# Provided passage:
^^^^^^^^^^^^^^^^
All hard disks suddenly fail

ca77

New Member
Sep 30, 2022
4
0
1
Hi everyone,

I would like to ask for your advices on what to do. I am running proxmox PVE 7.2-3 with some virtual machines (VM).

It happened to me that suddenly all my hard disks fail, except the two /dev/nvme0n1 and /dev/sde on which proxmox is installed. The SSD /dev/sdd and all the other HDD (sda, sdb, sdc) fail (Fig 1). smartcl leads to the error (Fig 2): A mandatory SMART command failed: exiting. To continue, add one or more '-T permissive' options.

All the VMs are installed on /dev/sdd and their backups are stored on /dev/sda. The disks sdb and sdc are connected to one VM as storage. The sdd and sda are two months old. The two others are 10 months old. They were not used extensively.

The VM disks are no more visible on sdd (Fig 3). Their backups are gone from sda (Fig 4). However, the disks summary still show the usual usage (Fig 3 and 4).

I can still have ssh access to some of the VMs. However, when using some commands like ls, lsblk or du -sh , or copy data from these VMs to my local machine with scp, there is Input/output error .

On the Console
of the VMs, there are errors messages (Fig 7 and 8).

I have two questions to ask:

1. Could you please suggest me a way to retrieve some data from the VMs?

I tried scp, but it fails due to I/O error (see below).

I could connect a USB stick to the VM. However, I cannot cd to the usb. Even lsblk fails with I/O error.

Code:
1,611,661,312  99%    1.49MB/s    0:00:00  rsync: [sender] read errors mapping "path/multisite20221127_19h56m.tar.gz": Input/output error (5)

  1,612,495,320 100%    1.64MB/s    0:15:38 (xfr#1, to-chk=1/3)

WARNING: multisite20221127_19h56m.tar.gz failed verification -- update discarded (will try again).

At least now I can still ssh to the VMs. Being afraid that all connection to the VMs will be lost, I have not yet restarted proxmox and the VMs.

2. What happened to my installation?

I did two things that might be related to this issue.

Yesterday, I updated proxmox (first deactivated the enterprise.proxmox repository, then update all). I also did apt update and apt upgrade in the command line. I did not see anything strange afterward.

Today, I was copying some files from one VM to another (1,5 Gb each, 5 Gb in total). In the middle of the transfer, one of the VM turned off. I restarted, retry the copy. The other turned off. Tried another time, both VM turned off. I doubted that proxmox run out of RAM.

After that, when copy some data from one VM to a local machine, I realized that it failed, which never happened before. I checked the files on the VMs and saw Input/output error every where.
^^^^^^^^^^^^^^^^
# Extracted information:
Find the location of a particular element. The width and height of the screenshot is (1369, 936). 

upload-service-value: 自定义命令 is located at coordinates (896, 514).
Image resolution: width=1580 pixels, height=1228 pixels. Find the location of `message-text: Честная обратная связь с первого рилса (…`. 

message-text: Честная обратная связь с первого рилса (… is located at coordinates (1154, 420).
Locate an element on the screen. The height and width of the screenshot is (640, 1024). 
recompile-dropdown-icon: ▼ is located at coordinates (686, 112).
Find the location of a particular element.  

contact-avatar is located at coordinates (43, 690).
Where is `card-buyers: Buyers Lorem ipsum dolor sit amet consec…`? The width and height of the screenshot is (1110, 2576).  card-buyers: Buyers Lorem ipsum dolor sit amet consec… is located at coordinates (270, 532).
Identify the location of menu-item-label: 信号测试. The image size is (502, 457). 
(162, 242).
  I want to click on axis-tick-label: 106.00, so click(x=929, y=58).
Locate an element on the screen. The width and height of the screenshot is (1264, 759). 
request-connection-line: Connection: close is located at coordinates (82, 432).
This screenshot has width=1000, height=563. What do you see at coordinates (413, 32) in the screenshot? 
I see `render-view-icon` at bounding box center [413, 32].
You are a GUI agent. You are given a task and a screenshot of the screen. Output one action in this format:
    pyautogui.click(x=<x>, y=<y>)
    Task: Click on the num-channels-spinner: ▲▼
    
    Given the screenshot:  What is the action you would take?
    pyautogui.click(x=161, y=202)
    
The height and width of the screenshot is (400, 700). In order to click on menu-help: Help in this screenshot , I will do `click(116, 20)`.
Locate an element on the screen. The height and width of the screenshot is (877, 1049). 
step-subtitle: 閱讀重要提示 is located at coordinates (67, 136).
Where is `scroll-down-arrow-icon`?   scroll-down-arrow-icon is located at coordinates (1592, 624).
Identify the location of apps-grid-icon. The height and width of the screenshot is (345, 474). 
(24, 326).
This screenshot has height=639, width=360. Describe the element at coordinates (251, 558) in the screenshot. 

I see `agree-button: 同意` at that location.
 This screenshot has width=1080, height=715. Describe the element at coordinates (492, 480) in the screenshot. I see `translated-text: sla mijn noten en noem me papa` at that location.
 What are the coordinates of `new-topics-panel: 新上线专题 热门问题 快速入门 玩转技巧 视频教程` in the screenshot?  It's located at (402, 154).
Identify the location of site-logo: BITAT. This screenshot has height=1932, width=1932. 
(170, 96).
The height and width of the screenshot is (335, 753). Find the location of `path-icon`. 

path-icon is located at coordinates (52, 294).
^^^^^^^^^^^^^^^^
# Instruction A:
Please reproduce the records from the line with "The height and width of the screenshot is (335, 753)." up to and including the end of the records, swapping "Find" for "Locate" and changing nothing else.
# Instruction B:
Pick up the forum post about the sudden Proxmox disk failure and keep writing it from its final sentence.

# Written answer A:
The height and width of the screenshot is (335, 753). Locate the location of `path-icon`. 

path-icon is located at coordinates (52, 294).

# Written answer B:
Thank you for having read my questions. I'm grateful to you for any suggestion.

Have a good day. And let us backup our data more often.



Failed disks
Fig 1: all the disks. sdd, sda, sdb, sdc fail (Smart unknown). sde and nvme0n1 where proxmox is installed are still functionnal (Smart passed).

smart_error.png
Fig 2: smart error of disk

vms_disk.png
Fig 3: empty virtual machines disk sdd


backups_disk.png
Fig 4: empty backup disk sda


sdd.png
Fig 5: usage on sdd


sda.png

Fig 6: usage on sda


console1.png

Fig 7: error Console

console2.png

Fig 8: error Console
 
Last edited:
Just an update of the problem. I had no other choice than restarting proxmox. Even restarting the virtual machines failed (VM quit/powerdown failed - got timeout). Luckily, after restarting, the VM work again, just like nothing happened.

However, after two days, the VMs suddenly break again (Input/output error).

I wonder whether this is a hardware or software problem? if this is software related, is this proxmox or the VMs?
 
apt upgrade
Never do that or it might screw up the PVE installation. Only use apt dist-upgrade or apt full-upgrade. And you will have to do a reboot after updating the kernel, or the new kernel won't be used.
But I don't think these storage problems relate to that.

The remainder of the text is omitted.